According to the aforementioned study, Puerto Rico is the second easiest country in Latin America to do business, second only to Mexico. The Island stands out as the third easiest country in the region to start a business, requiring only six procedures and less than five days, which is very important for local entrepreneurs. Additionally, it is the best country in the region to obtain credit to start a company.3

The situation of the Island is not as positive when compared on a global scale. Out of 190 countries, Puerto Rico ranks 65th, alongside countries such as Ukraine, Brunei, India, or Colombia. Despite being the fourth easiest country in the world to obtain credit, the report also presents some shadows: it is one of the worst countries globally in terms of paying taxes, registering property, and managing construction permits.

If Puerto Rico wants to compete on the international stage, it will need to carry out some significant reforms. Undoubtedly, where it has the most room for improvement is in the area of taxation. Reducing taxes on businesses would be desirable, but it is politically costly. Given the Island’s budgetary situation—with a high level of public debt and forecasts of significant fiscal deficits in the coming years—it seems less viable. Streamlining the number of tax payments and procedures, facilitating compliance, and digitizing them would make Puerto Rico more competitive. Currently, businesses in Puerto Rico spend over 200 hours on tax payments, compared to less than 50 hours in the top-ranked countries in this area, such as Bahrain, Qatar, or Estonia.

It is also necessary to reduce and streamline the procedures for obtaining construction permits and registering properties. According to the study, Puerto Rico is among the countries where businesses spend the most time on these two tasks, as well as where the highest number of procedures are required. Specifically, in Puerto Rico, it takes 165 days to obtain a construction permit, involving 22 procedures, while in some countries, less than 10 procedures and 50 days are required.

Regarding property registration, the study estimates that 8 procedures and 190 days are needed, extremely high figures considering that in some countries, this task can be completed in just one day and through a single procedure. Of these 190 days, 180 are allocated to a single procedure: the submission and registration of the deed in the property registry. This means that the registry takes around six months to complete an operation that in other countries is done automatically or even digitally, after the submission of various documents confirming ownership.

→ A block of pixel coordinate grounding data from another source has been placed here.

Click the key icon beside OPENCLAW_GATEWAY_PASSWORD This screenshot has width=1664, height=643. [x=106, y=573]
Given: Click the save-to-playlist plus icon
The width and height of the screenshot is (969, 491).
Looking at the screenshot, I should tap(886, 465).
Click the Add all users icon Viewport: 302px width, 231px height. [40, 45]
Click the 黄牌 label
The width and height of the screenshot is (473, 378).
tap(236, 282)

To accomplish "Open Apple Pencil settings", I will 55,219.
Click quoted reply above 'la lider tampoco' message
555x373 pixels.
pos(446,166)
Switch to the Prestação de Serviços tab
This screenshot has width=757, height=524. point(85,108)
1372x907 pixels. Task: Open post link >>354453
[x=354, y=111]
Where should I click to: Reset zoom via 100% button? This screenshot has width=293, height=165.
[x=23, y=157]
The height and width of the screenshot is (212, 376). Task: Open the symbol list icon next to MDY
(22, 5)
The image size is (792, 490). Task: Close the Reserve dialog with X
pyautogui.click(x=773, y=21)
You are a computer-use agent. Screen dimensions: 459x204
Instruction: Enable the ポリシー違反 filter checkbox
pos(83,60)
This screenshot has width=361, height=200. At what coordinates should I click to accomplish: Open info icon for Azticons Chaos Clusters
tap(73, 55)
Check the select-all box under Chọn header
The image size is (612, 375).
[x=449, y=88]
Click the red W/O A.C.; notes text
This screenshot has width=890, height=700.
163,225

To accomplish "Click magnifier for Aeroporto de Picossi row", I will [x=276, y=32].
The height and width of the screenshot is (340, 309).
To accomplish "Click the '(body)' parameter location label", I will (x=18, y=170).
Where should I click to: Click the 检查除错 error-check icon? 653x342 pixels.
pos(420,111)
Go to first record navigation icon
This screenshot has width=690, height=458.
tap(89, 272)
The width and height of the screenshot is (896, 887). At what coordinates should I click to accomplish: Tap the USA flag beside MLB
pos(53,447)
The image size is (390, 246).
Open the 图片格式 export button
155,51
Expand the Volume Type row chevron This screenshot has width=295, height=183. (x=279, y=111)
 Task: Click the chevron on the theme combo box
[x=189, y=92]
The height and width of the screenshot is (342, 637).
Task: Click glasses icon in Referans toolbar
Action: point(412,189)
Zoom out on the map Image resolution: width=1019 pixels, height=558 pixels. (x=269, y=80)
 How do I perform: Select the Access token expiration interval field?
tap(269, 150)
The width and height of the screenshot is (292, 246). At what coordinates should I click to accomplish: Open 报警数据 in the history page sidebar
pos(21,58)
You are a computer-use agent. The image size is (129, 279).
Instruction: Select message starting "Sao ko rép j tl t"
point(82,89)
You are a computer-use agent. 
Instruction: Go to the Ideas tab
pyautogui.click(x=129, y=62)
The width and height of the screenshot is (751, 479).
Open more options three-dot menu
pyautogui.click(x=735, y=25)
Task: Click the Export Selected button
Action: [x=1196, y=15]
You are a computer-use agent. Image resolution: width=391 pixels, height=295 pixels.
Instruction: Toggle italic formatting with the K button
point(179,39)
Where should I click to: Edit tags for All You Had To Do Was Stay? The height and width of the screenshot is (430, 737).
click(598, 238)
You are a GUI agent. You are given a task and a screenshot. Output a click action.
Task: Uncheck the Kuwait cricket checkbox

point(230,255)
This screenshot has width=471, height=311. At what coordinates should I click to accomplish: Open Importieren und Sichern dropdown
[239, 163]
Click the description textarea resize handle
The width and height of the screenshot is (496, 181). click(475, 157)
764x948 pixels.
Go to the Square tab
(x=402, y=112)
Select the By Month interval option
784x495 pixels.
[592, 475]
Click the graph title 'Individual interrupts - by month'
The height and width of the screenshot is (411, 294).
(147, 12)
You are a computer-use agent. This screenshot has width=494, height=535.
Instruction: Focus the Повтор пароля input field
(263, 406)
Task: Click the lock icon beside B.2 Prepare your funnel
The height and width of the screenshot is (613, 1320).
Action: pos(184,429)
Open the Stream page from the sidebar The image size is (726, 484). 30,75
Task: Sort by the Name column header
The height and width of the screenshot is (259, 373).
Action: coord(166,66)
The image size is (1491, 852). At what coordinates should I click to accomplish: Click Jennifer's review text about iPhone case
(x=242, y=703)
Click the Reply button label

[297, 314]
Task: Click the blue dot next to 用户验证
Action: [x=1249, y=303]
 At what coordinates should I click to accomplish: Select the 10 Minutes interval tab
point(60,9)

Puerto Rico needs to reduce the number of bureaucratic procedures and expedite their completion to provide greater dynamism to its entrepreneurial and business framework. Facilitating tax payments, obtaining construction permits, and property registration would encourage entrepreneurship on the Island. The aspects we have highlighted are key to economic growth and could be partially behind the low growth experienced by Puerto Rico in recent years.

© 2024 Alberto Gómez Hernández. Published by the Institute for Economic Liberty. This is an open access article under a Creative Commons Attribution-NonCommercial-ShareAlike 4.0 International license (


Gómez Hernández, A. (2023, August 15). Lights and shadows of the Puerto Rican business environment. Institute for Economic Liberty.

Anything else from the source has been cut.